SHORT TASK. Reproduce the listing below verbatim, preserving every line in its original order.

----------

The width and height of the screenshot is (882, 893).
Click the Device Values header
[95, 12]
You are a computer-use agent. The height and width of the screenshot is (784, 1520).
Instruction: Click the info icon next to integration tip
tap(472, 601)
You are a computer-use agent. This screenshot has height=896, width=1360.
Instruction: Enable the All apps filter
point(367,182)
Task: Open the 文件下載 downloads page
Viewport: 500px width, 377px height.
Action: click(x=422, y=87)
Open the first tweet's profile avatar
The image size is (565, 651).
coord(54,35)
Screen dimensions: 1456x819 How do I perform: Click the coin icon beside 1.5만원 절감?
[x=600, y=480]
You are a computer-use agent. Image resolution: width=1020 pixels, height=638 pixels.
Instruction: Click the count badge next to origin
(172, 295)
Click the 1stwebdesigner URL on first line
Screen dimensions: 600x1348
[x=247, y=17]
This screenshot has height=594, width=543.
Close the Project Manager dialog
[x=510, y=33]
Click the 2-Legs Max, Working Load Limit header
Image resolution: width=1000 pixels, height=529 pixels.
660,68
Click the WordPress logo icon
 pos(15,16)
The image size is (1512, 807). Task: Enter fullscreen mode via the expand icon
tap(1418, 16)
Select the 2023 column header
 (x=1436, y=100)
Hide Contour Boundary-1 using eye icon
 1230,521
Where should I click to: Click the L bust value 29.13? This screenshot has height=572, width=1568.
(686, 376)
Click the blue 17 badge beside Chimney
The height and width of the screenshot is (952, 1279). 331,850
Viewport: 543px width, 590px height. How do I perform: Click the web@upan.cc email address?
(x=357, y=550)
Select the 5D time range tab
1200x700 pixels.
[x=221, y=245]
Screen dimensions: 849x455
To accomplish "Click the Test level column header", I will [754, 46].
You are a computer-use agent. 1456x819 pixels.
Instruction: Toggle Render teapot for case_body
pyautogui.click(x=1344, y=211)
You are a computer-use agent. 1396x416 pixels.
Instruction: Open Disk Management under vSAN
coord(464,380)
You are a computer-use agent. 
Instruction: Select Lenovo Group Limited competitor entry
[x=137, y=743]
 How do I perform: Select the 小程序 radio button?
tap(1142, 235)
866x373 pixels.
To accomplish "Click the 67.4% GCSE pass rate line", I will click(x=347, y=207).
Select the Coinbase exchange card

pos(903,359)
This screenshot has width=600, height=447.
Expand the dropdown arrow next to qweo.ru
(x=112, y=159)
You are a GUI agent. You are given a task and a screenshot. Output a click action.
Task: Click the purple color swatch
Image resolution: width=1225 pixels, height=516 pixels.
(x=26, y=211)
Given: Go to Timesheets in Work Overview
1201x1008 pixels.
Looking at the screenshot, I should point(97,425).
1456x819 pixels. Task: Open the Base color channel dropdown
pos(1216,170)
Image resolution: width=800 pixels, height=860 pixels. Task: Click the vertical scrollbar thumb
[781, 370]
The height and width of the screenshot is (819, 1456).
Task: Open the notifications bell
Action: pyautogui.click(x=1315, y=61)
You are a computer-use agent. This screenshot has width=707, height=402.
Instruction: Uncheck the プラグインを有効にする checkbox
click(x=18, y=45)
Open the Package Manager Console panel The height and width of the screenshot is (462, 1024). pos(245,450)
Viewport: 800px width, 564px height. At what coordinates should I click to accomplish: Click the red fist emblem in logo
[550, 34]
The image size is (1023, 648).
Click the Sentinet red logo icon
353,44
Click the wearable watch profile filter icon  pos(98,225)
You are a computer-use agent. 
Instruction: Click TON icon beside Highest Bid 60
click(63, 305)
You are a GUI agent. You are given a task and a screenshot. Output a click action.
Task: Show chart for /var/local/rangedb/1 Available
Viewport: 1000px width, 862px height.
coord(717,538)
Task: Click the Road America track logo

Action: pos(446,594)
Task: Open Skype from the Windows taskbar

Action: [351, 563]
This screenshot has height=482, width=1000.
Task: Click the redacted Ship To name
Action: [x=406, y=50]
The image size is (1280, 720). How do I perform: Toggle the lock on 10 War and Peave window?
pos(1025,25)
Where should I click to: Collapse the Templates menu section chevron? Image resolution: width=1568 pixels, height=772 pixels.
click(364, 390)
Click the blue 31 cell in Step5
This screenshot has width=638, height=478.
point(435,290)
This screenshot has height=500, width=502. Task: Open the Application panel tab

----------

COMPLETE ANSWER.
The width and height of the screenshot is (882, 893).
Click the Device Values header
[95, 12]
You are a computer-use agent. The height and width of the screenshot is (784, 1520).
Instruction: Click the info icon next to integration tip
tap(472, 601)
You are a computer-use agent. This screenshot has height=896, width=1360.
Instruction: Enable the All apps filter
point(367,182)
Task: Open the 文件下載 downloads page
Viewport: 500px width, 377px height.
Action: click(x=422, y=87)
Open the first tweet's profile avatar
The image size is (565, 651).
coord(54,35)
Screen dimensions: 1456x819 How do I perform: Click the coin icon beside 1.5만원 절감?
[x=600, y=480]
You are a computer-use agent. Image resolution: width=1020 pixels, height=638 pixels.
Instruction: Click the count badge next to origin
(172, 295)
Click the 1stwebdesigner URL on first line
Screen dimensions: 600x1348
[x=247, y=17]
This screenshot has height=594, width=543.
Close the Project Manager dialog
[x=510, y=33]
Click the 2-Legs Max, Working Load Limit header
Image resolution: width=1000 pixels, height=529 pixels.
660,68
Click the WordPress logo icon
 pos(15,16)
The image size is (1512, 807). Task: Enter fullscreen mode via the expand icon
tap(1418, 16)
Select the 2023 column header
 (x=1436, y=100)
Hide Contour Boundary-1 using eye icon
 1230,521
Where should I click to: Click the L bust value 29.13? This screenshot has height=572, width=1568.
(686, 376)
Click the blue 17 badge beside Chimney
The height and width of the screenshot is (952, 1279). 331,850
Viewport: 543px width, 590px height. How do I perform: Click the web@upan.cc email address?
(x=357, y=550)
Select the 5D time range tab
1200x700 pixels.
[x=221, y=245]
Screen dimensions: 849x455
To accomplish "Click the Test level column header", I will [754, 46].
You are a computer-use agent. 1456x819 pixels.
Instruction: Toggle Render teapot for case_body
pyautogui.click(x=1344, y=211)
You are a computer-use agent. 1396x416 pixels.
Instruction: Open Disk Management under vSAN
coord(464,380)
You are a computer-use agent. 
Instruction: Select Lenovo Group Limited competitor entry
[x=137, y=743]
 How do I perform: Select the 小程序 radio button?
tap(1142, 235)
866x373 pixels.
To accomplish "Click the 67.4% GCSE pass rate line", I will click(x=347, y=207).
Select the Coinbase exchange card

pos(903,359)
This screenshot has width=600, height=447.
Expand the dropdown arrow next to qweo.ru
(x=112, y=159)
You are a GUI agent. You are given a task and a screenshot. Output a click action.
Task: Click the purple color swatch
Image resolution: width=1225 pixels, height=516 pixels.
(x=26, y=211)
Given: Go to Timesheets in Work Overview
1201x1008 pixels.
Looking at the screenshot, I should point(97,425).
1456x819 pixels. Task: Open the Base color channel dropdown
pos(1216,170)
Image resolution: width=800 pixels, height=860 pixels. Task: Click the vertical scrollbar thumb
[781, 370]
The height and width of the screenshot is (819, 1456).
Task: Open the notifications bell
Action: pyautogui.click(x=1315, y=61)
You are a computer-use agent. This screenshot has width=707, height=402.
Instruction: Uncheck the プラグインを有効にする checkbox
click(x=18, y=45)
Open the Package Manager Console panel The height and width of the screenshot is (462, 1024). pos(245,450)
Viewport: 800px width, 564px height. At what coordinates should I click to accomplish: Click the red fist emblem in logo
[550, 34]
The image size is (1023, 648).
Click the Sentinet red logo icon
353,44
Click the wearable watch profile filter icon  pos(98,225)
You are a computer-use agent. 
Instruction: Click TON icon beside Highest Bid 60
click(63, 305)
You are a GUI agent. You are given a task and a screenshot. Output a click action.
Task: Show chart for /var/local/rangedb/1 Available
Viewport: 1000px width, 862px height.
coord(717,538)
Task: Click the Road America track logo

Action: pos(446,594)
Task: Open Skype from the Windows taskbar

Action: [351, 563]
This screenshot has height=482, width=1000.
Task: Click the redacted Ship To name
Action: [x=406, y=50]
The image size is (1280, 720). How do I perform: Toggle the lock on 10 War and Peave window?
pos(1025,25)
Where should I click to: Collapse the Templates menu section chevron? Image resolution: width=1568 pixels, height=772 pixels.
click(364, 390)
Click the blue 31 cell in Step5
This screenshot has width=638, height=478.
point(435,290)
This screenshot has height=500, width=502. Task: Open the Application panel tab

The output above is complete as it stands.